## TRY IT:
Every line from the one containing "The image size" to the end of the records below must be copied exactly, and no pictures may be included.

[Collected data entries]
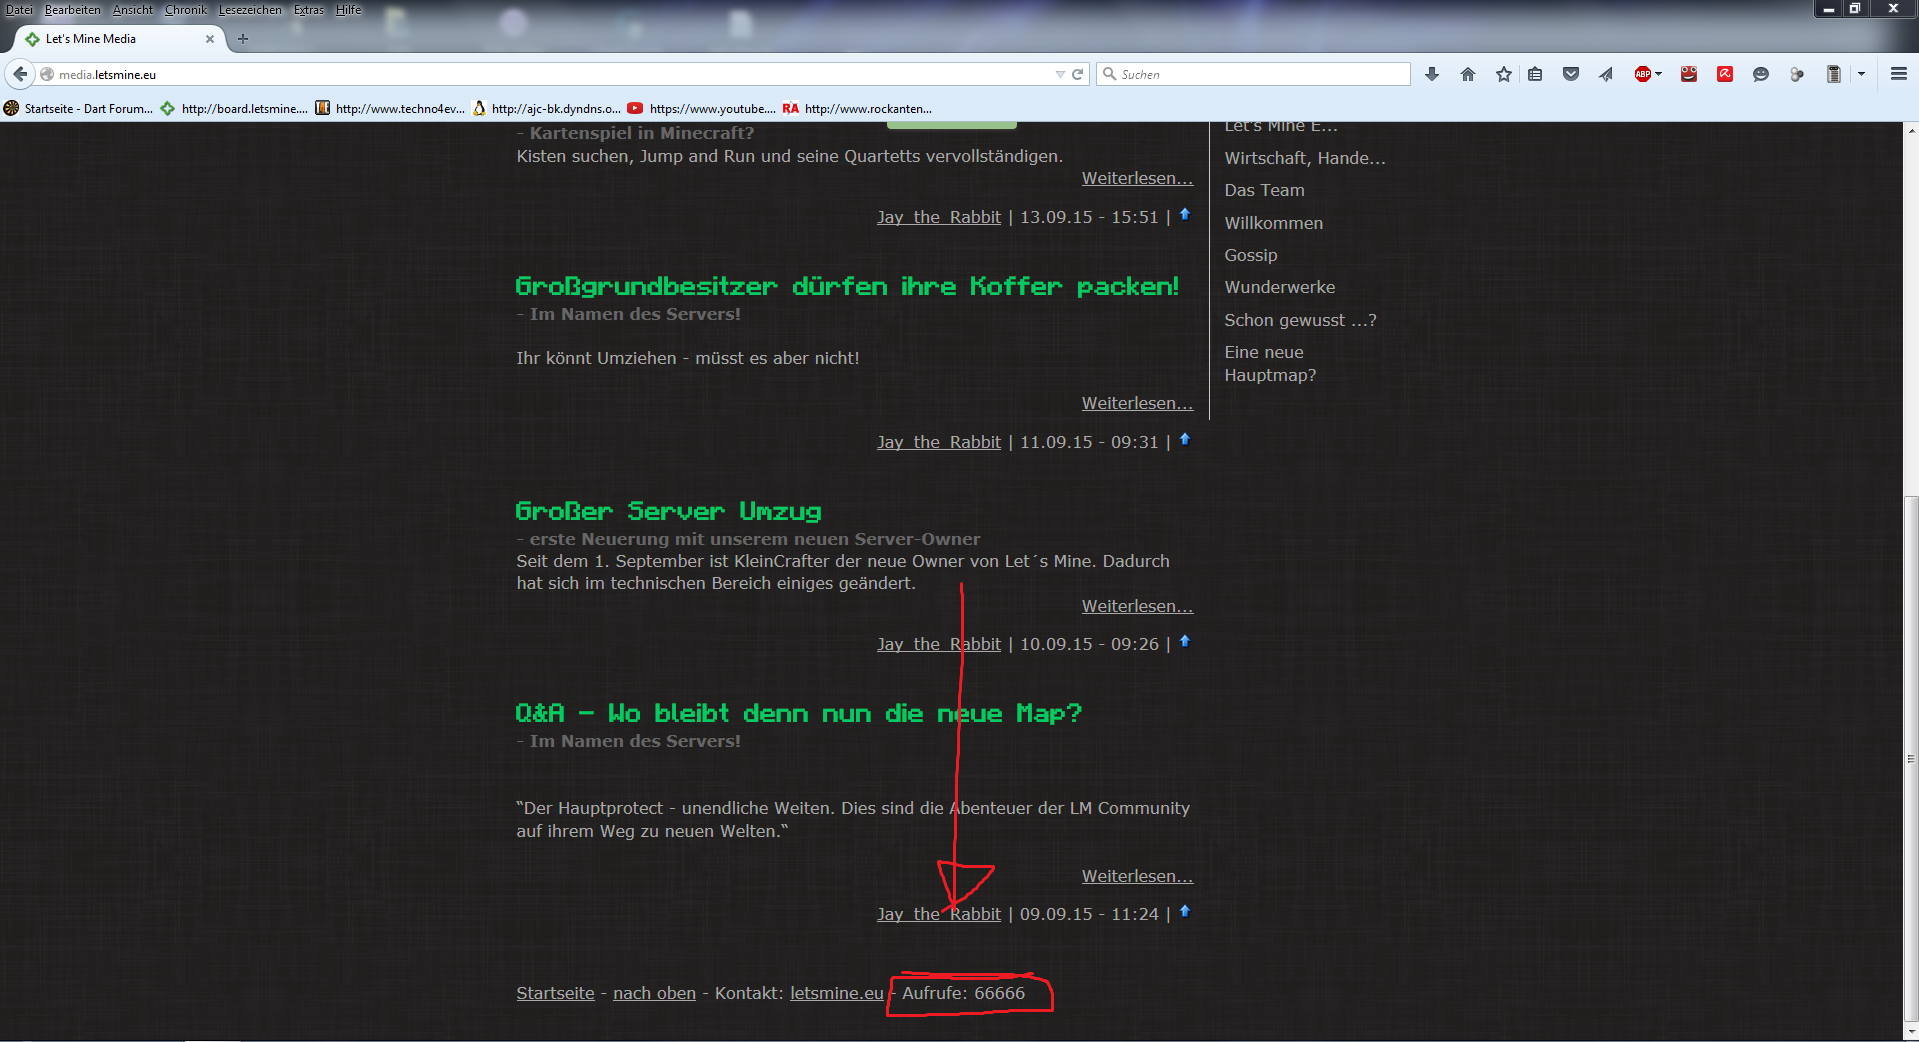The height and width of the screenshot is (1042, 1919).
Task: Click the vertical scrollbar thumb
Action: (x=1910, y=760)
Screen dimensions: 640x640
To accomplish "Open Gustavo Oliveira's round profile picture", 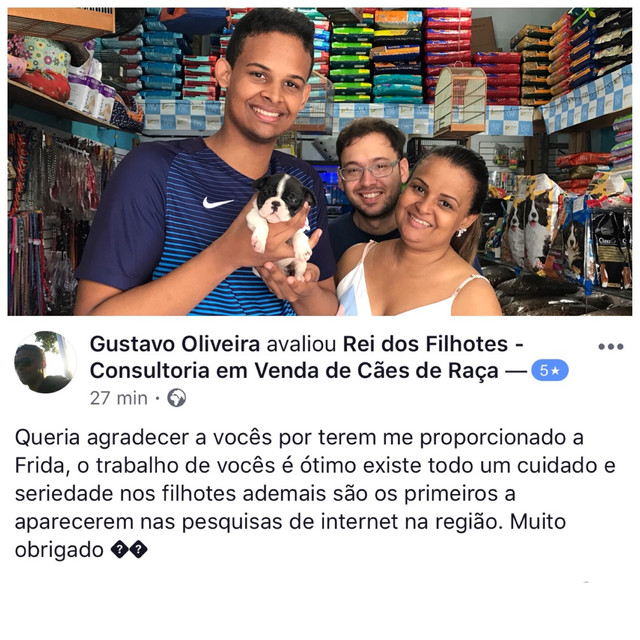I will tap(44, 362).
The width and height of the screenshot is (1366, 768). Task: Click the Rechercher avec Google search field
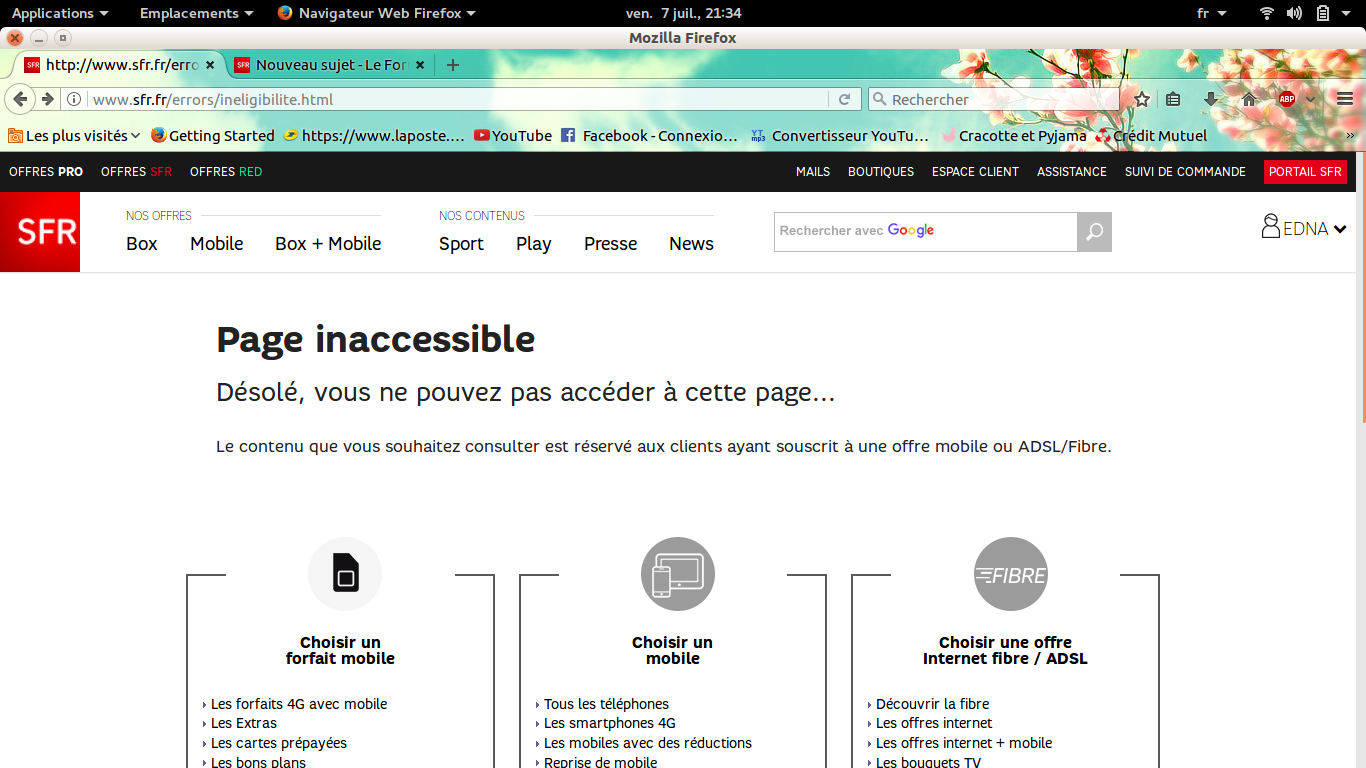925,232
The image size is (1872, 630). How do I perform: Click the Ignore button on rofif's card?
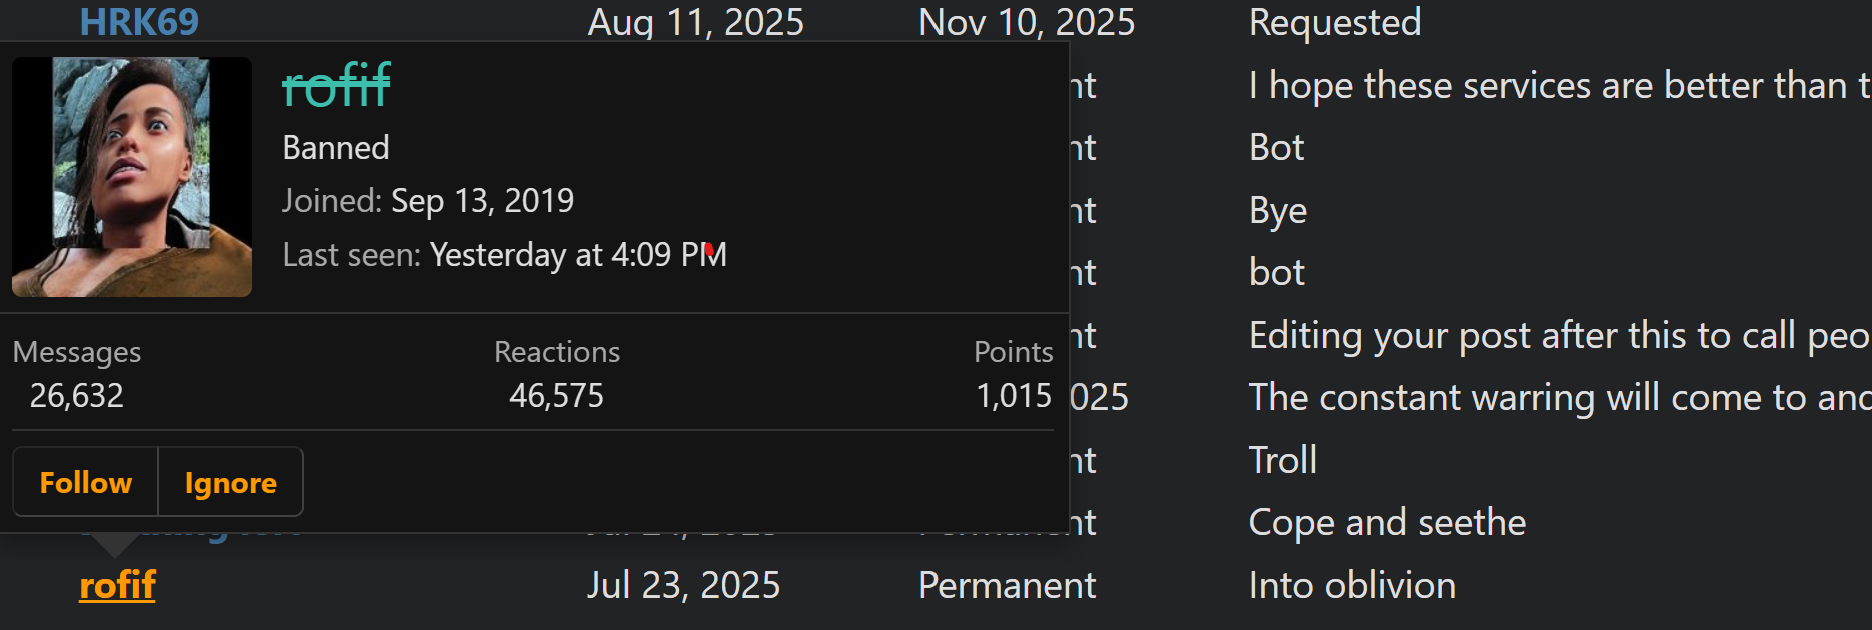(231, 482)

## WRITTEN RESPONSE:
The image size is (1872, 630). How do I perform: Click the Ignore button on rofif's card?
(231, 482)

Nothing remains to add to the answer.